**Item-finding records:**
*****

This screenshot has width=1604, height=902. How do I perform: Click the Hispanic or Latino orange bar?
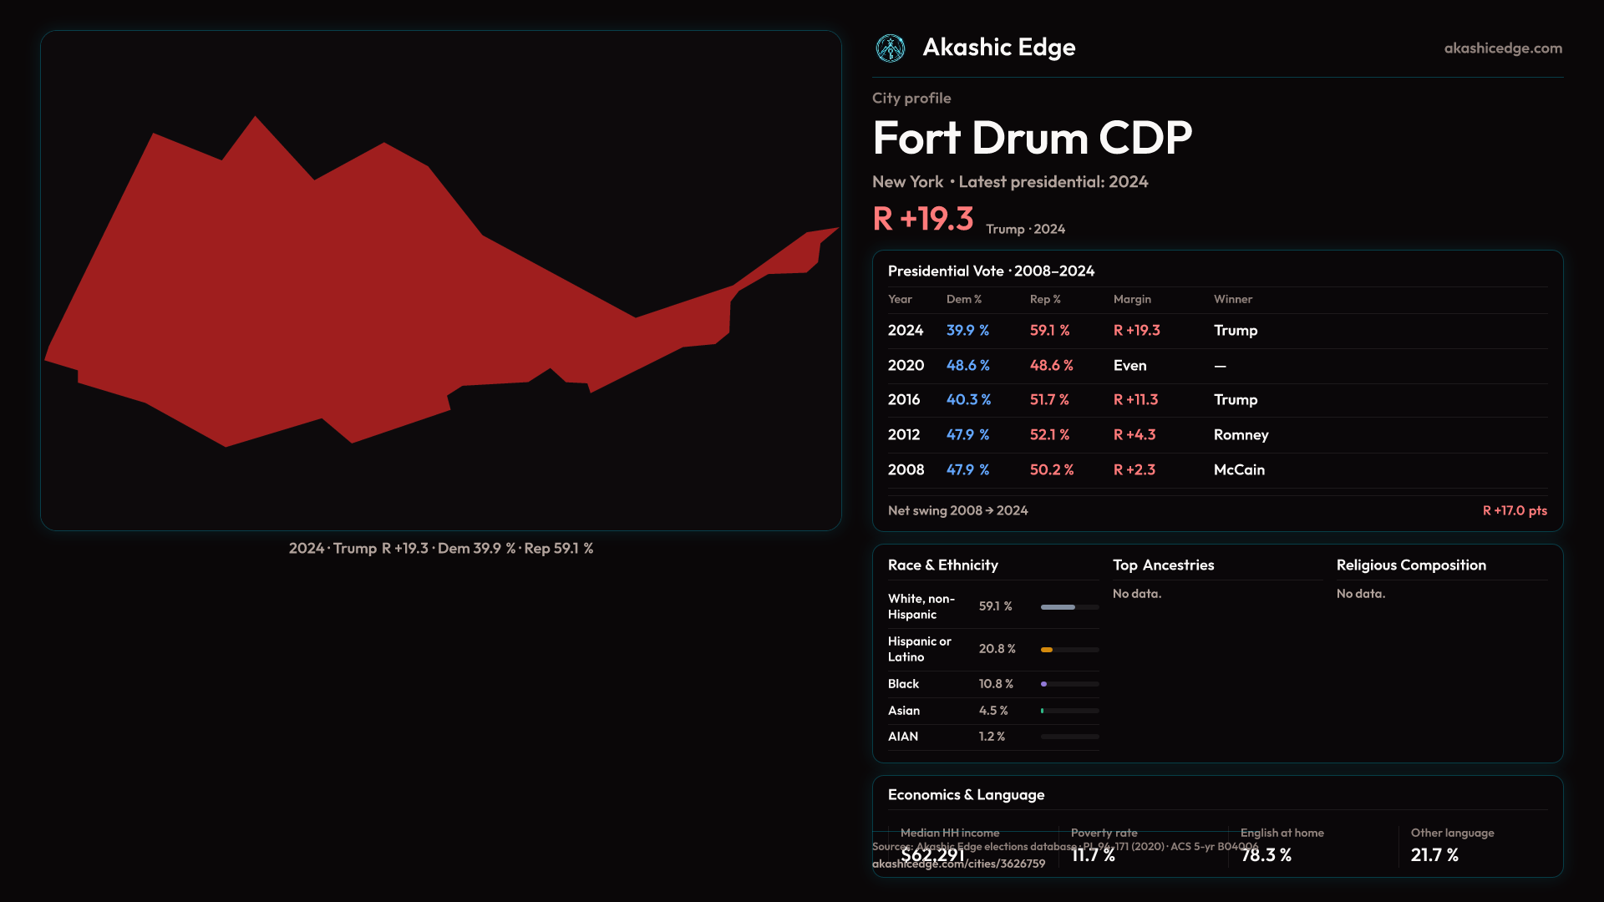click(1047, 650)
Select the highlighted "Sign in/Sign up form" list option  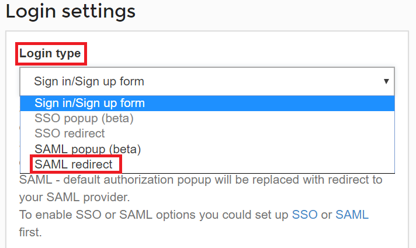(89, 104)
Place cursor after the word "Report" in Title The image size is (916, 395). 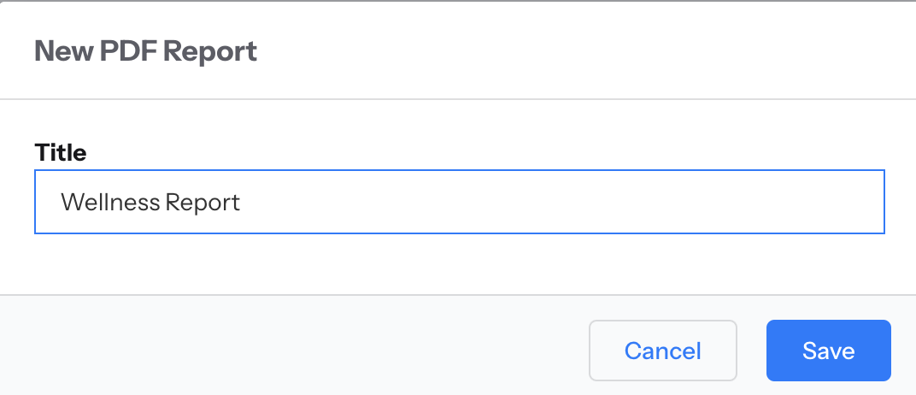click(242, 202)
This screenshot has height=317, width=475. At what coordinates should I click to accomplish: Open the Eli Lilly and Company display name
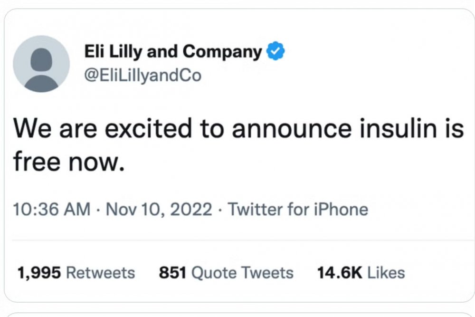pos(172,52)
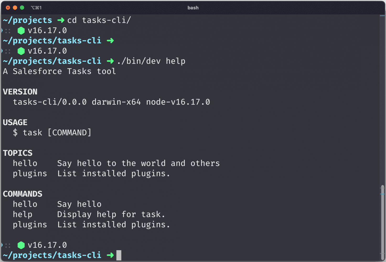Screen dimensions: 386x262
Task: Click the Node hexagon icon above the final prompt
Action: point(21,245)
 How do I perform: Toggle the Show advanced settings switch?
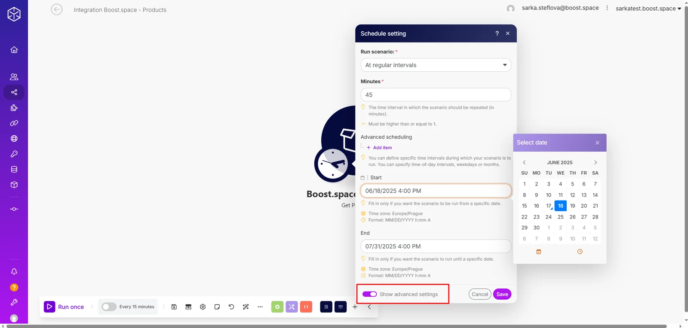click(369, 294)
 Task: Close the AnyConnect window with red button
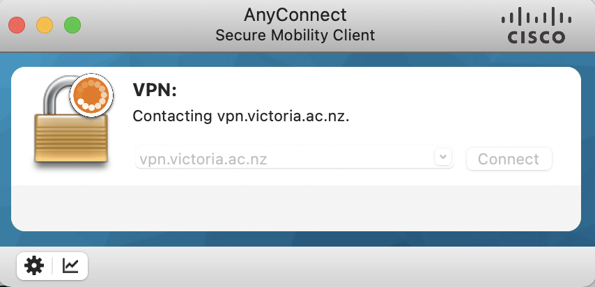17,26
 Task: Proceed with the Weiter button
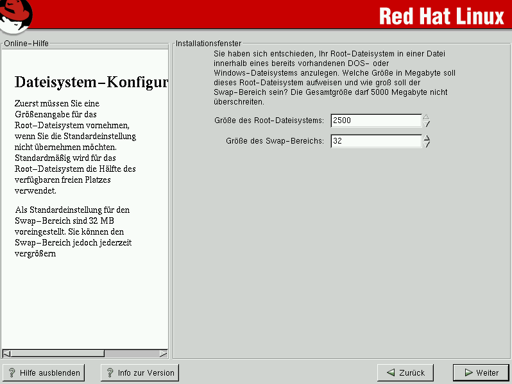(481, 372)
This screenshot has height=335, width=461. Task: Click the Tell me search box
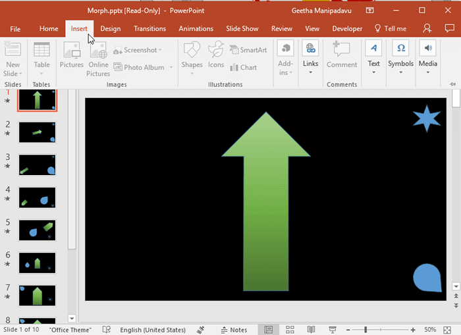pos(391,28)
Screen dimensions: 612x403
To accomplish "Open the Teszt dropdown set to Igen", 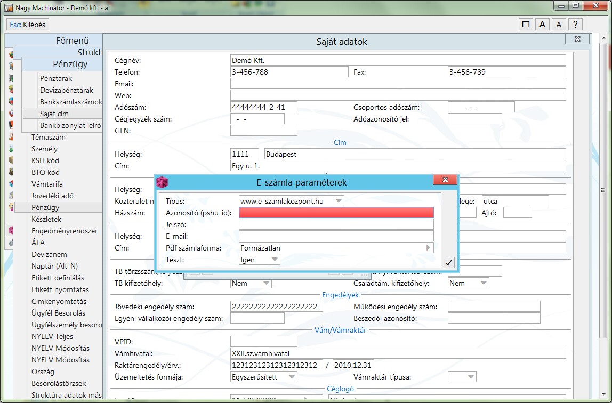I will click(x=275, y=260).
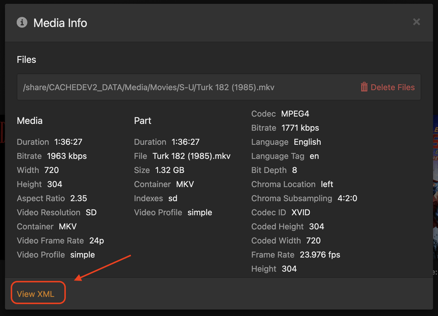
Task: Close the Media Info dialog
Action: pyautogui.click(x=416, y=22)
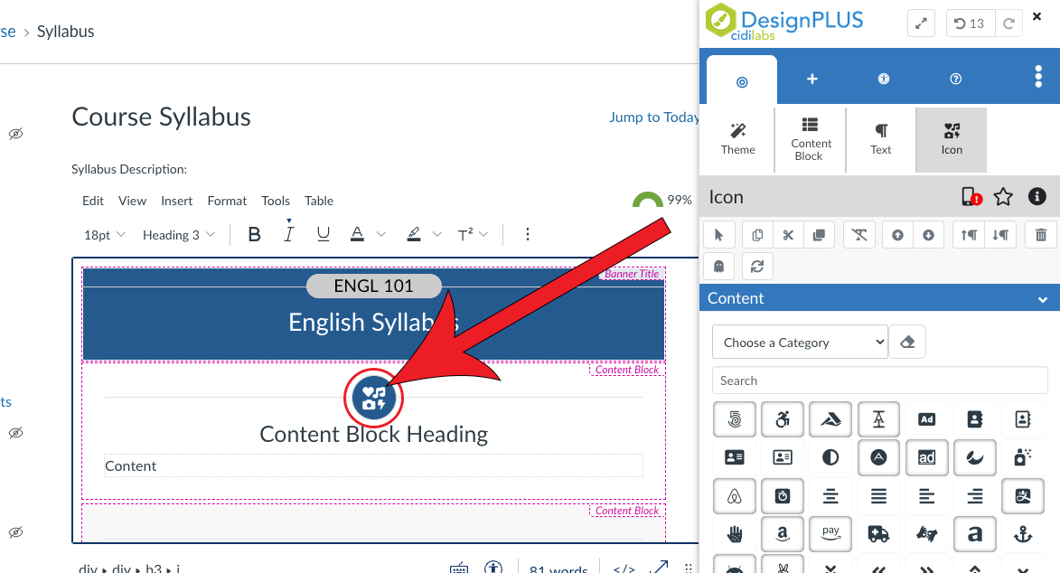Click the refresh/sync element icon
Image resolution: width=1060 pixels, height=573 pixels.
[x=757, y=266]
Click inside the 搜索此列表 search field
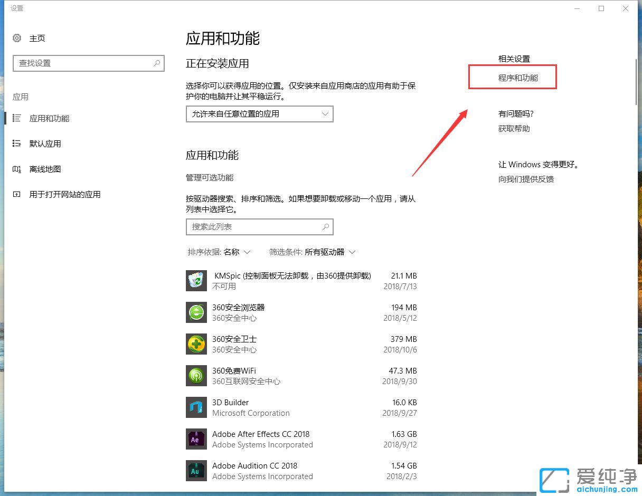The image size is (642, 496). pos(259,227)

*****

**Problem:** Gather every line from the data above that includes the word "screenshot", and copy each one.

**Finished answer:**
This screenshot has width=1604, height=902. How do I perform: Click the Hispanic or Latino orange bar?
This screenshot has height=317, width=475. At what coordinates should I click to accomplish: Open the Eli Lilly and Company display name
This screenshot has height=335, width=461. Task: Click the Tell me search box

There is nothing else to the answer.